## [Set exercise]
Transcribe the entries below verbatim, reproducing every line unchanged.

>> BEGIN Recorded data

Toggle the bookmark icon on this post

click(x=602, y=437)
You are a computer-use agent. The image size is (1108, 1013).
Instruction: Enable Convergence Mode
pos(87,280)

>> END Recorded data

## [Solution to this problem]
Toggle the bookmark icon on this post

click(x=602, y=437)
You are a computer-use agent. The image size is (1108, 1013).
Instruction: Enable Convergence Mode
pos(87,280)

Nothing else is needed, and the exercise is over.